What A-levels and what sixth form?
Hey. I've just finished year 10, so am starting year 11 this September. I know we don't have to decide our A-levels officially until next spring-ish, but my teachers have advised us to start thinking about it. I'm fairly even-footed with every subject, and am predicted to get A\A* for GCSE's. At the moment I'm thinking either:
1) English lit.
3) Religious Studies
4) Classics or Latin
Or a broader range:
1) English lit.
Which would give me a better footing in life? I think i'd probably find maths and physics more challenging, but I think that I'd be able to achieve high grades in both.
Also...about sixth form. (Btw sorry it's such a long question!). I could either stay at my comprehensive all-girls school, which although I love is not very academic. Or I could try and get into the grammar school nearby, which is mixed. Obviously this is much more academic, and is mixed also which is a bonus ;) However I am not sure about whether the top universities will see grammar students as identical copies of one another, and would going to my current school for sixth form help me stand out more?
Thank you! x
- LondonLv 48 years agoBest answer
I find myself very similar to you! I got 4A*s and 8As at GCSE, and also go to a comprehensive all-girls school which I love (just finished my AS levels in Year 12). Course choices at A-level really depend on what you want to do at university. Some university courses won't even look at your application unless you study certain subjects at A-level. For example, I knew I wanted to do Optometry, which requires 2 sciences, so I made sure I chose to pick them.

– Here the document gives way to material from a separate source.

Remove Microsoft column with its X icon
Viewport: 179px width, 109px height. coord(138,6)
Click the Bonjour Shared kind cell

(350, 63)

If you're unsure at the moment what you'd want to do at university (which is understandable - it's a long way off for you!) then I would suggest the 2nd list of subjects you suggested. To be honest, I would have suggested this second list either way. Subjects such as Religious Studies and Classics are viewed as "soft" subjects by universities i.e. are not as hard as subjects such as Chemistry or Maths. This might put you at a disadvantage if you were to take 2 soft subjects.
However, in the 2nd list, all of the subjects are very strong and very academic. They also provide a wide range of skill and knowledge, which is great because it doesn't limit you, or make you "put all your eggs in one basket". Maths and Physics are fantastic choices to have together, and I regret not taking Maths because those who took both in my Physics class found they coped much better than I did, since the topics overlap.
I also took AS English, which I found lengthy and a bit difficult because our teacher left it up to us to do quite a lot of the work, and our theme was "aspects of narrative" which wasn't that interesting. But then again I suppose the quality of your course depends on your exam board and teachers anyway, so don't let me influence you too much, although I am dropping it in September (my other subject is Psychology which I LOVE, it's so fascinating, but viewed as a "softer" subject).
When it comes to sixth forms the choice can be quite pressurising I understand. At a grammar school you are more likely to have better teachers, more cooperative students etc, but the stress will be a lot more. Whereas if you stay at your current school, you will already know the staff, where everything is, and you will be able to approach your head of sixth form much easier, which is important if you encounter any problems or need any help. Your school will also need to write a reference about you for your university application, so if you're in their good books they'll have plenty to write about you, whereas at a new sixth form they'll struggle to write heaps, especially since the reference would be written just after knowing you for 1 year. Also, universities will recognise that "although we only went to comprehensive schools, we overcame the standards of a comprehensive school and still came out with good grades" (I hope that makes sense). It's harsh, but it's true. If a student from a grammar school gets A*A*A* I guess you can say that's expected. However if a student from a comprehensive school gets A*A*A* then that's even more impressive, because they're coming from a "less academic background".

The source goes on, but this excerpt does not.